Sunday, June 12, 2005

Lost Luggage

not the best way to start the trip. especially in a country that judges you on what you wear. so i guess i'm going to my first set of interviews in my airplane clothes: jeans and sneakers...

on the plane over i wrote a new essay about my relationship with jazz guitarist pat martino. it'll be published here in a paper called il giornale. i'll post a link once i have it.

milan is gorg. but you knew that already.

lots of photos but no way to post them since the camera downloading doohickey is in my suitcase, which, for all i know, is in siberia (alitalia does fly there, you know).





Friday, June 10, 2005

En Route to Milan

first let me apologize to those who have written recently. it's not like me to take so much time in responding, but it's been a crazy run up to the italy trip with a lot of last minute preparations and work to be done. i will write back, just give me another week.

second, for those who can attend, i will be signing copies of ogni uomo at 6:00pm (18:00) on tuesday, the 14th of june at rizzoli bookstore in the galleria vittorio emanule in milano.

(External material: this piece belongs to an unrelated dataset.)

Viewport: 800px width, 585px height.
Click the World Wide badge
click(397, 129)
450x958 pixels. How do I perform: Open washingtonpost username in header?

photos of this and all the interviews, as always, to follow.





Monday, June 06, 2005

BE Abroad Redux

there's been a lot of activity in singapore and china lately...but nothing i can put in html-stone.

what i can tell you is the hebrew translation is now complete. so we should have a tentative pub update soon.

also: i'll be going to italy next week in support of the italian translation. more on that as i have it. meanwhile, here are a couple photos taken over the weekend with stefano bortolussi, my translator, who was in town for BEA with his beautiful wife leeann. two finer people you could not meet.






Friday, June 03, 2005

BE Bloggers Redux



for those who don't know, there's a site called technorati.com that tracks linkage on the web. by updating itself every few minutes or so, it does a good job of tracking bloggers, what they're blogging about as seen through the links they include in their posts. of course it's not 100% accurate because bushels of blogs are published every minute with no links at all.

but still, for people in the publishing business who want to track the hot books: who's reading and then blogging about what, the site is a decent weathervane. (in the BOOKS department, the site will only track links to amazon.com...something of nuisance, but whatever.)

soOooo, i've been looking at technorati for the last six months or so, waiting, waiting, wondering, waiting, dreaming, waiting ever so patiently, for BE to appear. and then, today, lo and behold...

beneath the new thomas freidman (see, no link to thomas freidman's book, so that book won't be counted on this blog by the technorati spiders), under the new harry potter, way down below the new nick hornby and old mitch albom (who, i recently learned, went to the same day camp as me), looming right after the ever-popular blogger book: the tipping point...(drumroll)...well, there you would have found behind everyman today. just *above* freakonomics (a fantastic book i can't recommend enough, hence the link).

seeing as only 30 books make the list, and seeing as every other book on the list is a best-seller or a book with a monster marketing campaign (or both, for one usually begets the other), i'm feeling pretty self-congratulatory tonight.

if you want to scroll through 'em all, you can check out the jpeg i saved of the webpage (as proof, 'cause lord knows if we'll ever make it again) by clicking here.